Existence and Regularity in the Small-Mass Regime for a Hartree--Ohta-Kawasaki Shape Optimization Problem

TL;DR

This paper proves the existence and regularity of near-spherical minimizers for a shape optimization problem involving local and nonlocal energies in the small-mass regime.

Contribution

It establishes existence and smoothness of minimizers close to a ball, introducing novel analysis of Coulombic repulsion without sign constraints.

Findings

Minimizers exist and are $C^{2,\alpha}$ perturbations of a ball in the small mass regime.

The nonlocal Coulomb term acts as both a scattering and homogenizing force.

The proof combines surgery techniques, $\Gamma$-convergence, PDE theory, and free boundary regularity.

Abstract

We consider a shape optimization problem for a hybrid energy combining local confinement and nonlocal Coulomb repulsion.

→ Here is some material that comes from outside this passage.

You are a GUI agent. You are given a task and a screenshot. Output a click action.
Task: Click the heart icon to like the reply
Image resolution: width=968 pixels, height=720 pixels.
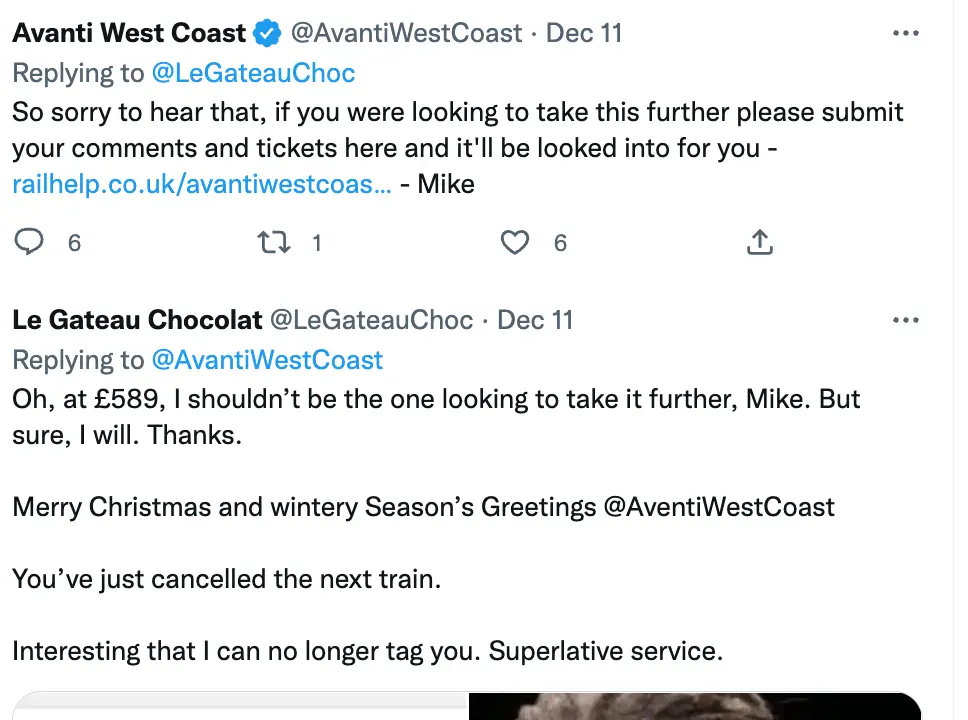coord(515,242)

Specifically, for any open set $\Omega \subseteq \mathbb{R}^3$ of prescribed volume, we consider the ground state energy of an $L^2$-normalized function supported in $\Omega$, defined as a linear combination of its homogeneous $\dot{H}^1$ and $\dot{H}^{-1}$ seminorms. We show that in the small mass regime, volume-constrained minimizers of this geometric functional exist and are $C^{2,\alpha}$ perturbations of a ball. The proof relies on a combination of surgery techniques, $\Gamma$-convergence, elliptic PDE theory, and one-phase free boundary regularity. A key novelty of this paper lies in the treatment of the Coulombic repulsive term: unlike standard competitive models, the lack of (a priori) sign constraints on the optimal functions forces the nonlocal term to exhibit two natures: it acts both as a scattering and an homogenizing force.